DOCUMENTO.
╭──
Essas negações veementes do "pós-modernismo" impedem que colegas marxistas se confrontem com esses debates de maneira mais qualificada. Nos valendo de Gramsci e o papel que a cultura tem na formação de uma hegemonia ou da instituição de formas de vida que a ideologia assume em Althusser poderíamos nos apropriar do papel do discurso na análise foucaultiana sobre o poder. Butler poderia nos ajudar a entender como o discurso se autonomiza das posições e poderíamos falar não só das situações em que homens estupram mulheres, mas nos discursos que possibilitam e estimulam estupros (cultura do estupro). Esse movimento teórico dissipa o poder para encontrá-lo em seu funcionamento micropolítico: as práticas cotidianas. Como entender uma forma de dominação sem entender suas peças elementares? 
Com isso, seria possível buscar o fio da meada que leva um xingamento à constituição de uma classe política conservadora e de que maneiras as diversas formas de dominação contribuem para a manutenção do capitalismo. Como o trabalho reprodutivo é a condição de possibilidade do trabalho produtivo e como a desvalorização da mão de obra de determinados grupos estigmatizados favorece o lucro do capitalista. Sem os brados de "pós-moderno" poderíamos discutir se o que leva algumas empresas a "adotar" a imagem de anti-opressão é uma submissão das pautas dos movimentos à lógica do capital, o movimento inexorável da mudança (que faz com que elas tenham que se adaptar), ou algo que ainda não entendemos. Seria bom também pensar se questões de gênero, raça e sexualidade não deveriam guardar alguma autonomia em vez de serem dissolvidas na questão de classe, com o perigo de invisibilização.
A cultura, tornada mais um front de batalha poderia ser imaginada como uma aliança econômica e comportamental de construção de hegemonia, bem perto do que Laclau e Mouffe propõem com o conceito de populismo. Uma cadeia de equivalências que una, por exemplo, transfobia e capitalismo em suas feições concretas passíveis de constituição de demandas que se articulem num povo contra seu inimigo. Essa equivalência, entretanto, não pode significar homogeneização, o que destruiria os movimentos e as lutas existentes. É um processo longo de diálogos, embates e criatividade para que a militância, por meio da cultura, institua formas de vida para toda a população - numa forma elaborada de agitprop, em linguagem leninista. Num relance, a mobilização da "ideologia de gênero" pela direita latinoamericana demonstra como perdemos a disputa cultural - e por que é preciso retomá-la.
╰──
(Registros contidos em um conjunto de dados)
╭──
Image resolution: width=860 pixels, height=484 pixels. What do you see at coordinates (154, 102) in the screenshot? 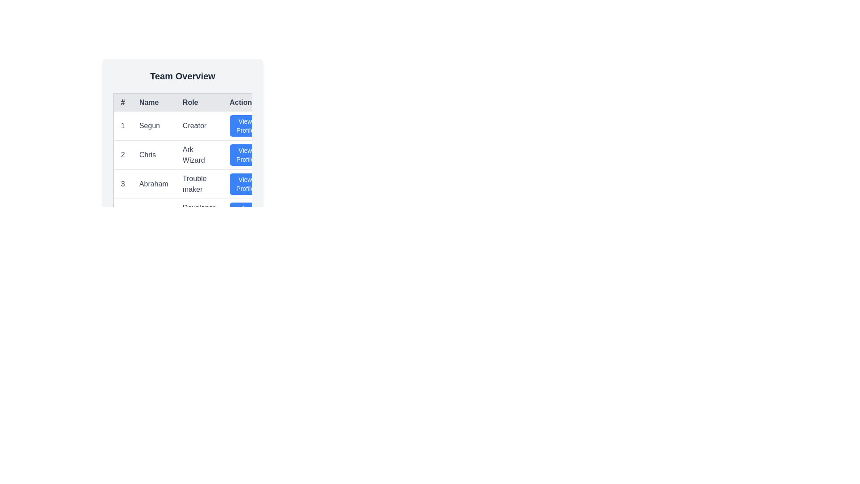
I see `the 'Name' text label displayed in medium-sized, bold, black font within the second cell of the header row of the table layout` at bounding box center [154, 102].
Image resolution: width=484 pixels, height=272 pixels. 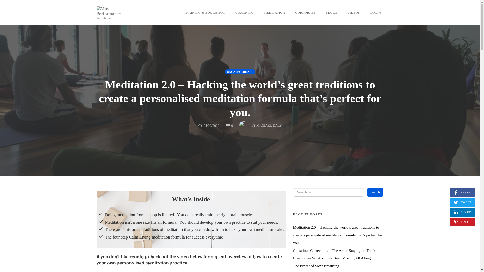 I want to click on ' SHARE, so click(x=450, y=212).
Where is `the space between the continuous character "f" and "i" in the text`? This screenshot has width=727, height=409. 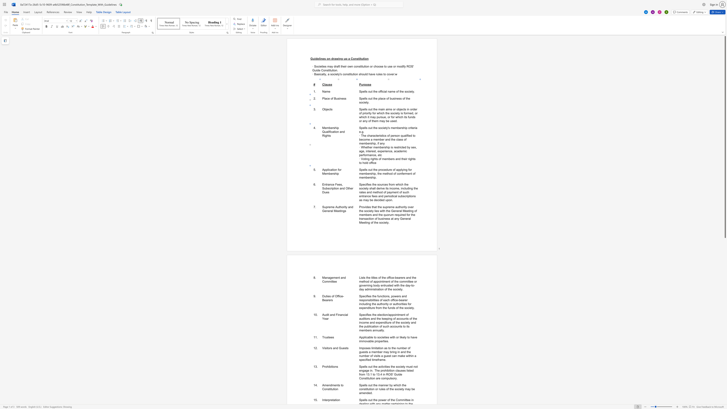 the space between the continuous character "f" and "i" in the text is located at coordinates (330, 132).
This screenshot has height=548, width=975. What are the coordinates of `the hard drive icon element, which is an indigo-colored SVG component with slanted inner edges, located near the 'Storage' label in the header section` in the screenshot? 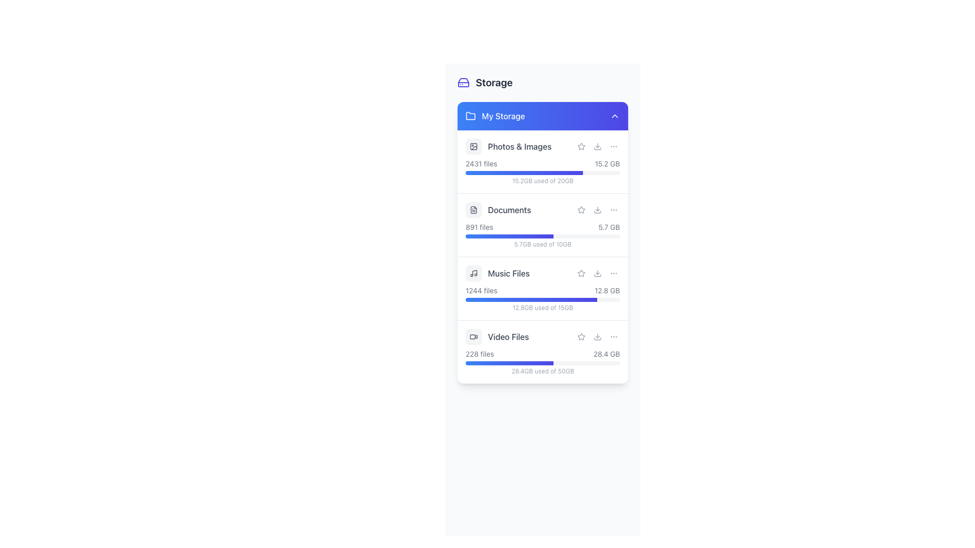 It's located at (463, 82).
╰──
TAREFAS.
1: No texto sobre marxismo e pós-modernismo, qual conceito de Laclau e Mouffe é citado como próximo da ideia de uma aliança para a construção de hegemonia?
2: Prossiga, por favor, com o texto sobre marxismo e pós-modernismo a partir da última frase.

RESPOSTAS.
1: O conceito de populismo.

2:
Acusações postas de lado, seria o momento de retomar reflexões de epistemologia feminista sobre a relação sujeito-objeto e da teoria política sobre interesse e representação. No primeiro sentido, Patricia Hill Collins evidencia o conhecimento produzido pelas mulheres negras, que por tanto tempo conheceram não só a realidade de suas casas, mas também a de suas patroas, como empregadas domésticas. É numa acepção parecida que Sandra Harding propõe a teoria do ponto de vista, que diz que as/os que estão por baixo numa situação de opressão enxergam melhor do que as/os que estão por cima - ou seja, possuem privilégio epistêmico. O que se quer aqui não é destruir a objetividade, mas produzir uma objetividade forte, que não seja mera reprodução de visões dos opressores.
Na teoria política a relação entre interesse e representação nunca foi fácil. O interesse preexiste ou é mutável? É objetivo ou subjetivo? Se é objetivo, como determiná-lo? E quem pode representá-lo? A articulação de determinadas respostas pode te colocar ao lado de Locke ou Rosseau, multiculturalistas ou comunitaristas. Iris Marion Young, criticando o republicanismo, e Nancy Fraser, criticando o deliberacionismo de Habermas, propõem conceitos para dar uma solução feminista ao problema que encontram em seus adversários: o universalismo. Young, que em suas primeiras obras adotava uma concepção mais objetiva (e utilitarista) de interesse, desce um degrau no determinismo estruturalista para falar em "perspectivas sociais". As posições sociais não determinariam interesses, nem opiniões, mas seriam o ponto de partida para tais. Fraser, desnudando o caráter burguês da esfera pública habermasiana, propõe a ideia de contrapúblicos subalternos: espaços em que grupos subalternos poderiam construir entre si ideias e práticas para sua emancipação. A verdade é que nem uma, nem outra negaram a possibilidade, ou melhor, a necessidade de um momento posterior: o encontro e diálogo de todas/os, a efetivação da política (universal) a partir dos interesses (particulares). Ou melhor, pode-se encontrar aí uma faixa liminar, que não é nem universalista, nem particularista, mas corresponde ao interesse coletivo dos grupos oprimidos.
Espaço auto-organizado de mulheres.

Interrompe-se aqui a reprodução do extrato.